Start your free GetResponse account and confirm which A/B testing features your plan includes →
Frequently Asked Questions
What can you test with GetResponse A/B testing?
GetResponse offers three A/B test types: subject line (up to 5 variants), from field (up to 5 sender name/address combinations), and content. You choose one test type per test — combining subject line and content changes in a single test isn’t possible. GetResponse’s pricing page describes A/B testing as a paid-plan feature; confirm the exact plan tier and feature scope for your account at getresponse.com/pricing, since guidance on Starter versus Marketer access varies across sources.
How many variants can you test at once in GetResponse?
GetResponse supports multiple variants in A/B tests. Subject line and from-field tests can use up to 5 variants. For content tests, confirm the current variant limit inside your GetResponse account before building a multi-variant campaign. Most affiliate marketers get clear, actionable results from testing 2–3 genuinely different variants rather than the full maximum, because more variants split your sample into smaller groups and make results harder to interpret reliably on smaller lists.
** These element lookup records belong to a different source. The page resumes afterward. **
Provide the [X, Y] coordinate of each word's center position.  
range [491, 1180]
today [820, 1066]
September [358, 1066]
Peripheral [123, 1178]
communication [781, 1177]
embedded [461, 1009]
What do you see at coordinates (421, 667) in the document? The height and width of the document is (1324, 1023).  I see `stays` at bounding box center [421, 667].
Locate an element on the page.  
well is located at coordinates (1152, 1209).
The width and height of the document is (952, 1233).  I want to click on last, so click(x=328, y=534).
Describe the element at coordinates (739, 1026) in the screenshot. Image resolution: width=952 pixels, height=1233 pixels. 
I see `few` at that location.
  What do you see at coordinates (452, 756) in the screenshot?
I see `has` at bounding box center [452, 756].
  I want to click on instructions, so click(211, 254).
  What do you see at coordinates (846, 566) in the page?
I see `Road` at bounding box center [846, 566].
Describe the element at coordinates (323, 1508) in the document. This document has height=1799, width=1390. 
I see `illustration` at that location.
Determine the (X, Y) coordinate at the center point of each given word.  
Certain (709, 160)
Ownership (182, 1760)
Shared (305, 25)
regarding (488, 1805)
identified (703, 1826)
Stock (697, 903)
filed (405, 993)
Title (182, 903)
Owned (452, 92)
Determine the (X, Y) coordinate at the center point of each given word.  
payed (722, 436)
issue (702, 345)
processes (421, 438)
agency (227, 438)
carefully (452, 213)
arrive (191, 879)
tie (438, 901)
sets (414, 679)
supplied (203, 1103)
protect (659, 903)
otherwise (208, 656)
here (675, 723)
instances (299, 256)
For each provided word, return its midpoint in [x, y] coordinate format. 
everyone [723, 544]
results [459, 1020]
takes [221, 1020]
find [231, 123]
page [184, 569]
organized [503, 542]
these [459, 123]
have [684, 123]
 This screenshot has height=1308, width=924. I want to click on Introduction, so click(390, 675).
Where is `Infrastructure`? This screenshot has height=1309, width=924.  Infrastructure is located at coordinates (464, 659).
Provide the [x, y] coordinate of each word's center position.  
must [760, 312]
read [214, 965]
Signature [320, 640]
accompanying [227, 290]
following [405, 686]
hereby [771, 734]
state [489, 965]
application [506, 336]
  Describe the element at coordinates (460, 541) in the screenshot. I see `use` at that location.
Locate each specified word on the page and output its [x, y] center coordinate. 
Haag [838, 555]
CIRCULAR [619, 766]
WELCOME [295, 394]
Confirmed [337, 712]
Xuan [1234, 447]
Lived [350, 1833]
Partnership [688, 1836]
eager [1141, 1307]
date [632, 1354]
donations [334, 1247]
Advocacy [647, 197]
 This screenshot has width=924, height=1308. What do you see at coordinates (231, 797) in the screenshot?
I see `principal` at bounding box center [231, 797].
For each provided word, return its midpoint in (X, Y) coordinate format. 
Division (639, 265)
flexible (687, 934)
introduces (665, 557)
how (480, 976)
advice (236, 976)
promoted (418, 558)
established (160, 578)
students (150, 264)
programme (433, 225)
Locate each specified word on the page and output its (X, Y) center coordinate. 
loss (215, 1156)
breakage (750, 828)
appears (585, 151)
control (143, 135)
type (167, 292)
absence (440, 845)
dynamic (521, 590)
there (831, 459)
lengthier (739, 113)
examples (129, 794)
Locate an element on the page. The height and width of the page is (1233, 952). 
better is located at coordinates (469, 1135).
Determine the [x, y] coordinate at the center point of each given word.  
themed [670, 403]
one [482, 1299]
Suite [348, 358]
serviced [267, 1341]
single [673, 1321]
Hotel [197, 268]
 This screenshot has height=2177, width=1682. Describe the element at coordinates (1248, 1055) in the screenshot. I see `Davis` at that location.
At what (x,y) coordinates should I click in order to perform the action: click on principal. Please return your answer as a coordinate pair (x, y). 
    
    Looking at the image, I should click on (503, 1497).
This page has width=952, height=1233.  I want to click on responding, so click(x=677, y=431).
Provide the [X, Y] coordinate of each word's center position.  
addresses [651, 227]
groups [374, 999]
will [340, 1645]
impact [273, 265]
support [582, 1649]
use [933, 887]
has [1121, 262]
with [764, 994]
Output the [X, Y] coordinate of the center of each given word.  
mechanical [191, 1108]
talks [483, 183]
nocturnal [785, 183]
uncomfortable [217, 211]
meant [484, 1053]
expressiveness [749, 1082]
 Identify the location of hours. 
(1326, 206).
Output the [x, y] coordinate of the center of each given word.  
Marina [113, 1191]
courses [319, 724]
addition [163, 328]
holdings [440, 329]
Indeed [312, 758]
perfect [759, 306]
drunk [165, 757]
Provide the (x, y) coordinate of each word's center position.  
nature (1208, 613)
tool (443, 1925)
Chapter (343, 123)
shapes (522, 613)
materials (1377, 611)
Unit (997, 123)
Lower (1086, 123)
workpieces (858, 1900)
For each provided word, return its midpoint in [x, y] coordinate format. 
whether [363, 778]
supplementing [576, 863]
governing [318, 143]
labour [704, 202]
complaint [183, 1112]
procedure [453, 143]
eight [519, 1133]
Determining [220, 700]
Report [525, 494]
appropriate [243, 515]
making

Which GetResponse plan includes A/B testing?
GetResponse’s own pricing page describes A/B testing as a paid-plan feature, distinct from the free plan. Some independent reviews describe it specifically as a Marketer-plan feature. Given this inconsistency across sources, confirm directly inside your GetResponse account or at getresponse.com/pricing exactly which A/B testing features your specific plan includes before making a purchase decision based on this guide.
Does GetResponse automatically pick the A/B test winner?
You choose. GetResponse can automatically send the winning variant to the rest of your list once the test period ends, based on whichever metric you selected — open rate or click rate. Alternatively, you can review the results manually and select the winner yourself, though this option is only available if less than 100% of your list was included in the initial test.
Can you A/B test landing pages in GetResponse?
Yes, landing page A/B testing is available in GetResponse, generally as part of the Marketer plan and above. This lets you test elements like headlines, CTA button text, and form length against each other to improve opt-in conversion rates, separate from email-specific A/B testing. Verify current feature availability at getresponse.com/pricing, as plan structures are periodically updated.
How long should a GetResponse A/B test run?
GetResponse lets you set your own testing duration, and the right length depends on your goal. For time-sensitive affiliate promotions, a 2-4 hour test window against a portion of your list is usually enough to identify a clear winner before sending to the remainder. For less urgent sends, a longer window of 24 hours or more captures a fuller picture of engagement, particularly across different time zones if your list is international.
What’s the minimum list size for A/B testing to be useful?
There’s no hard minimum enforced by GetResponse, but for statistically reliable results, aim for each test variant to receive at least 100 opens before trusting the outcome. On a list with a typical 21.5% open rate, that means each variant in a two-way test needs roughly 500 recipients to clear that threshold reliably. Below that, differences between variants are more likely to reflect random variation than a genuine audience preference — treat early results as directional rather than conclusive on smaller lists.